Politically, Anonymous moved in a much more serious direction while, organizationally, it maintained 4chan’s amorphous character. In addition to 4chan, Anonymous organizes through Internet Relay Chat (IRC) networks. IRC allows users to anonymously engage in real-time discussion. They can also create individual channels around particular topics using hashtags.

Olson explains that, if somebody wanted to organize a campaign, they would create a new IRC channel. They would then go to 4chan, “creating a new thread and spamming it with this message: ‘EVERYONE GET IN HERE.’ They’d also paste a link next to the message that took … users into their new IRC channel. Soon there could be scores, even a few hundred people, joining the chat room and listening to instructions or throwing out ideas.” As such, Anonymous operates as a hive without any central leadership.

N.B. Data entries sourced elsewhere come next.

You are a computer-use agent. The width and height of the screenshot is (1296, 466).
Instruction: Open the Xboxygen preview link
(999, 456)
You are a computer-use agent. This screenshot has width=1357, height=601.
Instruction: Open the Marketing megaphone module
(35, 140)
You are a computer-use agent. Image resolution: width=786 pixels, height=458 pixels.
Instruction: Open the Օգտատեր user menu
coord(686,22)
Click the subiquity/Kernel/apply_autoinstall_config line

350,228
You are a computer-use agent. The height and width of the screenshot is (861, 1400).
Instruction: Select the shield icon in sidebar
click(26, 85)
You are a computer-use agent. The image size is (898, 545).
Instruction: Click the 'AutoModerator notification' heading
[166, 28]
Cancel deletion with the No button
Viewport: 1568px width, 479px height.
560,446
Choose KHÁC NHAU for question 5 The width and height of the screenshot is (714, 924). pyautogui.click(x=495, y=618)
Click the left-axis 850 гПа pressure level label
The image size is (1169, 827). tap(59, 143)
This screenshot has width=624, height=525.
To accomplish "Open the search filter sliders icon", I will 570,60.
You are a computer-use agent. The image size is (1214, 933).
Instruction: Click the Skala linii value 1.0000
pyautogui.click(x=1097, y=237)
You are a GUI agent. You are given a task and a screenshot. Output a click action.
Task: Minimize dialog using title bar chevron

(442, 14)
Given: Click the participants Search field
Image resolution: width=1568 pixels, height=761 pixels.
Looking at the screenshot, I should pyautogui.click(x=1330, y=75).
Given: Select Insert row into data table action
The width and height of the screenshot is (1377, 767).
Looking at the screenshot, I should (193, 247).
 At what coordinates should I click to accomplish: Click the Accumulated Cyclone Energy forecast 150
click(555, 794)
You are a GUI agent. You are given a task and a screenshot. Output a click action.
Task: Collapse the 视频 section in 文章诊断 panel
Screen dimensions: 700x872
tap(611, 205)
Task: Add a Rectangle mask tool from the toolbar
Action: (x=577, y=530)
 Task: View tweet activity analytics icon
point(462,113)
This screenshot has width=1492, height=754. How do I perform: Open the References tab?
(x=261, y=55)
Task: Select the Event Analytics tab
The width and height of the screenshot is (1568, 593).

This leaderlessness was also reflected in the character of the hacking that Anonymous would engage in. While the cypherpunks and even WikiLeaks relied on lone individuals leaking data, Anonymous based itself on mass hacking.

Their chief mode of attack was the Distributed Denial of Service (DDoS) attack. In a DDoS attack, a mass of people will bombard a website with a barrage of hits, causing the site to shut down. It’s not as serious a form of hacking, but anybody can participate in such an attack simply by downloading the free software and following the instructions. Other, more tech-savvy, hackers could supplement the DDoS attacks with other, more traditional, hacking – bringing the intended target to its knees.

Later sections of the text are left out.